イタリア・ローマで行われたインフラの老朽化に抗議するデモの参加者ら(2018年10月27日撮影)。(c)Filippo MONTEFORTE / AFP
【10月28日 AFP】イタリアの首都ローマで27日、数千人の市民がインフラの老朽化に抗議してデモを行った。

 デモ参加者は市当局が道路に開いた穴や倒木、道路の危険箇所などの周囲に張るプラスチック製のオレンジ色のネットの切れ端を掲げてローマの交通やごみ収集の劣悪な状況をもたらした責任は、ビルジニア・ラッジ(Virginia Raggi)市長にあると訴えた。

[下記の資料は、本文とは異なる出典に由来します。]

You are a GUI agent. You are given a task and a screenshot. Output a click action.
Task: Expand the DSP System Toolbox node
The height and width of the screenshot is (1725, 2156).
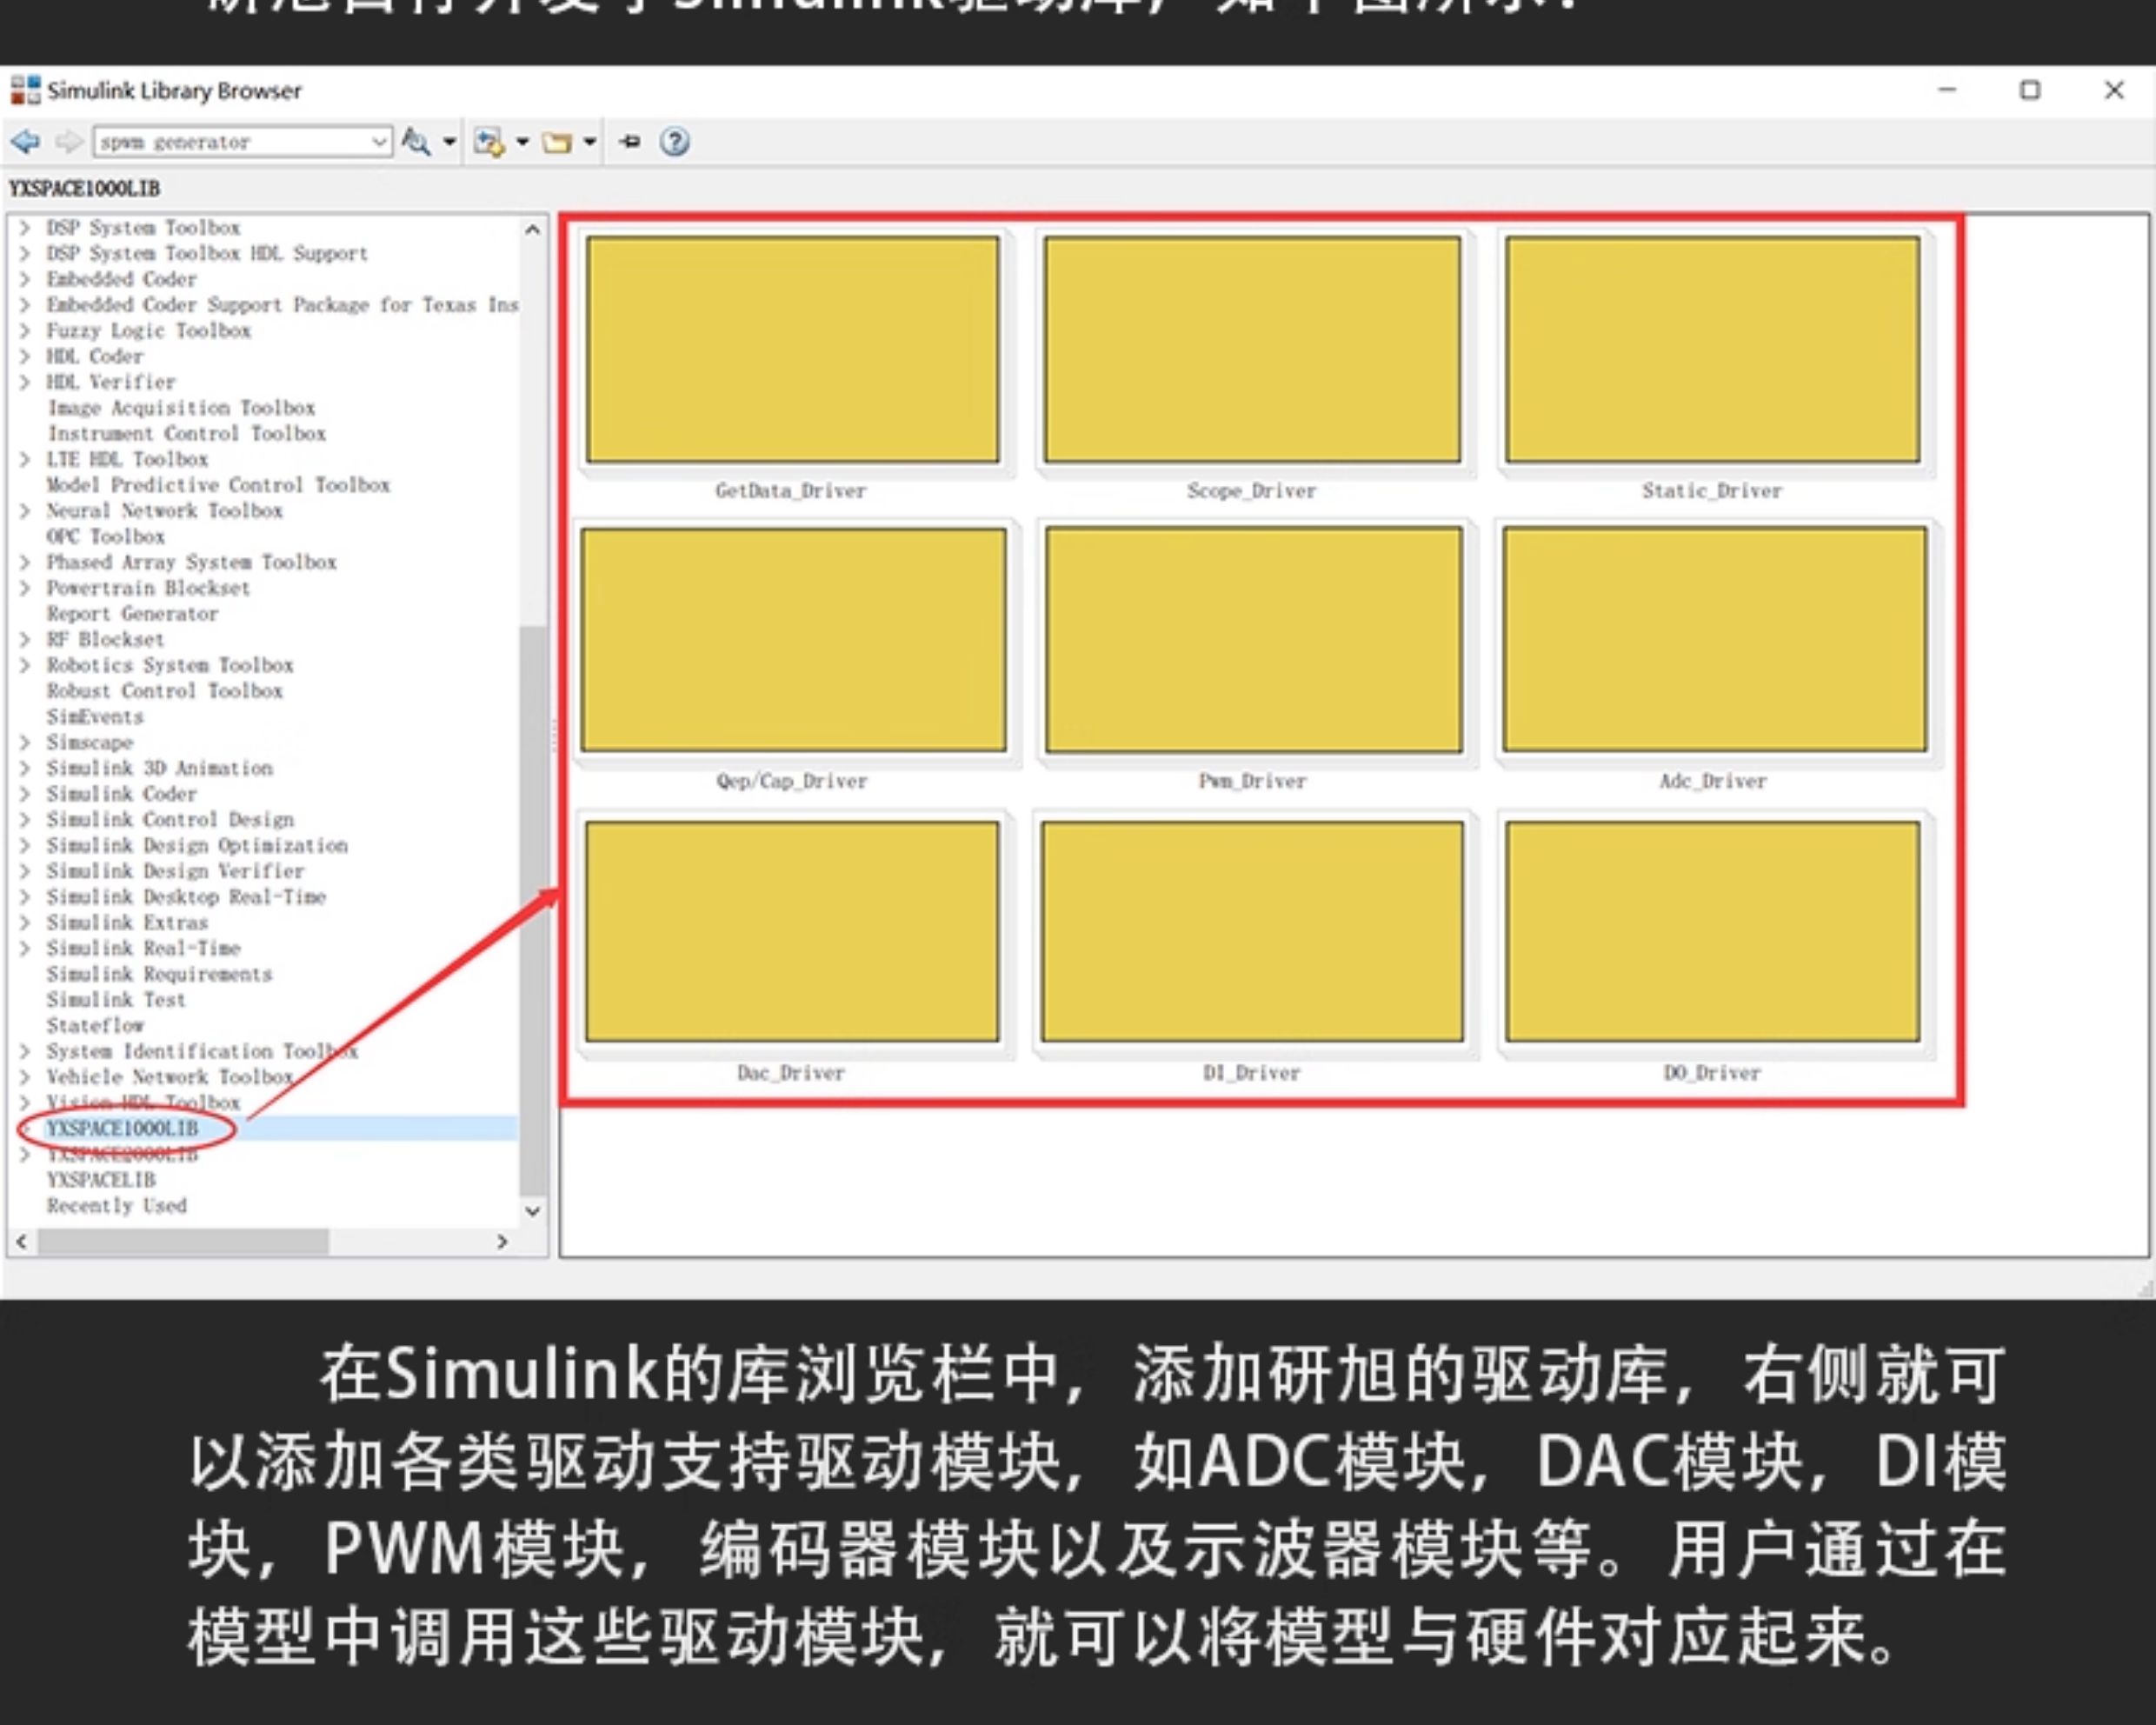click(x=25, y=228)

 最近ではバスが炎上したり、公園が管理されずに荒れ放題になったり、空き家が麻薬密売人に占拠されたりするなどの事例が相次いで市民の不満が高まり、ソーシャルメディアには「ローマはもう限界だ!」というスローガンが拡散していた。

 先週にはローマの主要地下鉄駅構内のエスカレーターが暴走し、主にロシア人サッカーファンの20人以上が負傷するという深刻な事故まで起きていた。

 伝統的な左右両派の政党ではローマを財政難から救うことはできなかったという見方が広がっていた2016年、ラッジ氏はポピュリスト政党「五つ星運動(Five Star Movement)」からローマ市長選に出馬し67%の得票率で当選。同市初の女性市長となった。

 しかしラッジ市長は市幹部の人事や前任者から受け継いだ問題の解決などで困難に見舞われており、支持率は急落している。